Sehr geehrte Frau Präsidentin! Sehr geehrte Damen und Herren! Liebe Kolleginnen und Kollegen! Der Anteil der erneuerbaren Energien liegt im Strombereich bei 50 Prozent. Wir sind also die letzten Jahre beim Ausbau der Erneuerbaren massiv vorangekommen. Aber wir brauchen auch weiterhin einen massiven Ausbau, um die ambitionierten Ziele zu erreichen. Es ist nicht alles schlecht, was in diesem Paket steht – dem sogenannten Osterpaket –, aber eben vieles auch nicht richtig gut. Insofern beschränke ich mich jetzt erst mal auf die Dinge, die defizitär sind, die man einfach besser machen könnte.
Um es gleich zu Beginn zu sagen: Wir brauchen alle Erneuerbaren, und wir müssen die regionalen Gegebenheiten optimal nutzen. Das ist in diesem Osterpaket nicht vorgesehen. Ein Ostergeschenk ist es für viele nicht. So ist es einfach nicht nachvollziehbar, dass die Wasserkraft gegenüber allen anderen erneuerbaren Energien systematisch benachteiligt wird.

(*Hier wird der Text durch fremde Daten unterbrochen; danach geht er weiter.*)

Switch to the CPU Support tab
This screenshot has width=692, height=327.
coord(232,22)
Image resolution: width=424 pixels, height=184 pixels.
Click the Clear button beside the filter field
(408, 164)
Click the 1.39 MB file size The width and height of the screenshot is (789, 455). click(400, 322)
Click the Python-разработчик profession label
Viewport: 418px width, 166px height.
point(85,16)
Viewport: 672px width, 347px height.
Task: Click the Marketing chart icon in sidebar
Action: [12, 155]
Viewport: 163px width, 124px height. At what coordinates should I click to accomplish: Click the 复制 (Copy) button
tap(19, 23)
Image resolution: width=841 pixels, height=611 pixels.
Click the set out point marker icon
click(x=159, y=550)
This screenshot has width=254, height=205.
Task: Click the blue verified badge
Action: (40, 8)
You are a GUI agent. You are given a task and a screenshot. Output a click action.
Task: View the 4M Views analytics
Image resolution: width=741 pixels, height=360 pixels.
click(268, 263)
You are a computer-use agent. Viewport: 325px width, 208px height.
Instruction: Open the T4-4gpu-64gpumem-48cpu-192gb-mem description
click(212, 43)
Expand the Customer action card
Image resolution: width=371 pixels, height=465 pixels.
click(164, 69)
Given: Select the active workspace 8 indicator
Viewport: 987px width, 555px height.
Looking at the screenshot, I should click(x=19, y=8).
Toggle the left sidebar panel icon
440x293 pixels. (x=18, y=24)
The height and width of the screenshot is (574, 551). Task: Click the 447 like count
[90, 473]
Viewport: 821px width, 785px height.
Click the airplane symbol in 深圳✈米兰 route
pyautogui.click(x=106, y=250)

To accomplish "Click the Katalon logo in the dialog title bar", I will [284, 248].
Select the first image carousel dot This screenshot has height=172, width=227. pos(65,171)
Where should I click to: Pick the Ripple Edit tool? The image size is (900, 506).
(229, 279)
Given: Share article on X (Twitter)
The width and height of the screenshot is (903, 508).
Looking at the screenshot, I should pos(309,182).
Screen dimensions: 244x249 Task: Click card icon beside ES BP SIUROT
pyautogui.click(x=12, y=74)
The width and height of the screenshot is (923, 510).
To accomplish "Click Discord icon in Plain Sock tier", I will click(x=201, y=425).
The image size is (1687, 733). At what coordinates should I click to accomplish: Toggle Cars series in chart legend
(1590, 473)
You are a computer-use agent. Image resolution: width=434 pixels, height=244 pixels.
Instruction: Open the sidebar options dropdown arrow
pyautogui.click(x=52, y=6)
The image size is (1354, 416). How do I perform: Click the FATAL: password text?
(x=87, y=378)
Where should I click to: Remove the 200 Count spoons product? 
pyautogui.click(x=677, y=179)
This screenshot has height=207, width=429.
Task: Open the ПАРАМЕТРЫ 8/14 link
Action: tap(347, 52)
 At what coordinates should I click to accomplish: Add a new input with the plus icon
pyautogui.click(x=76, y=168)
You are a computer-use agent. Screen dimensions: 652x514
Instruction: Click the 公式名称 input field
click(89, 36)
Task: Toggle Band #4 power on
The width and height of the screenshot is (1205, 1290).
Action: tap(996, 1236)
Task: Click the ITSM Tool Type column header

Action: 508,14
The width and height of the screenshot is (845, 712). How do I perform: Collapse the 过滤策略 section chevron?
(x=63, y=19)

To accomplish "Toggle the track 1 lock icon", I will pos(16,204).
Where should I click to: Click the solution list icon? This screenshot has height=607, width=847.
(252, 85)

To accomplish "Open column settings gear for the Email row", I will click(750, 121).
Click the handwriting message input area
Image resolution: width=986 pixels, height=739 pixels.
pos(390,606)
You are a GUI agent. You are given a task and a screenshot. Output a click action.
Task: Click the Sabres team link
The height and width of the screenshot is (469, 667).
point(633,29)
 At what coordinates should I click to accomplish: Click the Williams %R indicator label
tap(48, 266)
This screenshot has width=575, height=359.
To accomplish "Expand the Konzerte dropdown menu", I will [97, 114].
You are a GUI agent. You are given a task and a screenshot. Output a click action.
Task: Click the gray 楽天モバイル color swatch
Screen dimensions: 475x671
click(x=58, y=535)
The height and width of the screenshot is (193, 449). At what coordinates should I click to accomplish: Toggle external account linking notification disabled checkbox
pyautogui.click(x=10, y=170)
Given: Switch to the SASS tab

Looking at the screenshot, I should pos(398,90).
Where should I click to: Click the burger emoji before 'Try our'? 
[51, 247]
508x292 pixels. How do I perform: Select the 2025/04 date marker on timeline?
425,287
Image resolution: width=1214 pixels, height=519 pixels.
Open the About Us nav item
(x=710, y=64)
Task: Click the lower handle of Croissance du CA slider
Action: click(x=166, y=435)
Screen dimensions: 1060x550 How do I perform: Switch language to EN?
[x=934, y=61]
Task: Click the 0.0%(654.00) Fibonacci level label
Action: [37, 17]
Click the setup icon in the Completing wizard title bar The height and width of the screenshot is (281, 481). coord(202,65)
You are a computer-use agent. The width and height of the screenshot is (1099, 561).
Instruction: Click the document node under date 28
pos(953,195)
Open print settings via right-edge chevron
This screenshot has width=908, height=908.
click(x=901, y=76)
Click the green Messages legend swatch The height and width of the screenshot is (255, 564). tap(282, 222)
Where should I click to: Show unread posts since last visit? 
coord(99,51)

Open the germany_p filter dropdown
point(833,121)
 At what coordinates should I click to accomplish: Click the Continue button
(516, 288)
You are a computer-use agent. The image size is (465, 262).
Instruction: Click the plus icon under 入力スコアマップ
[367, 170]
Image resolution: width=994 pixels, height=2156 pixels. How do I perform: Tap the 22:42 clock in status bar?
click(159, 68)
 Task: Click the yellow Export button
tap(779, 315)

Die Wasserkraft soll als einzige Erneuerbare nicht im überragenden öffentlichen Interesse stehen, Julia Verlinden. Da drängt sich doch die Frage nach dem Warum auf. Man kann sich des Eindrucks einfach nicht erwehren, dass die geplanten Lockerungen beim Artenschutz und bei der Windkraft durch Verschärfungen bei der Wasserkraft quasi eingetauscht wurden.
Die Nutzung der Wasserkraft geht aber mit ökologischen Gesichtspunkten einher. In den letzten Jahren wurde bei der Durchlässigkeit und auch beim Ausgleich zwischen Ökonomie und Ökologie viel gemacht. Wasserkraft ist grundlastfähig; sie stabilisiert das Energiesystem insgesamt. Es ist eine Energieart, die eine Insellösung darstellt, gerade auch bei Problemen im Energiesystem.
Ich möchte an dieser Stelle sagen: Wir stehen zur Wasserkraft. Ich lade Sie, Herr Habeck, gerne ein, sich entsprechende Praxisbeispiele anzuschauen.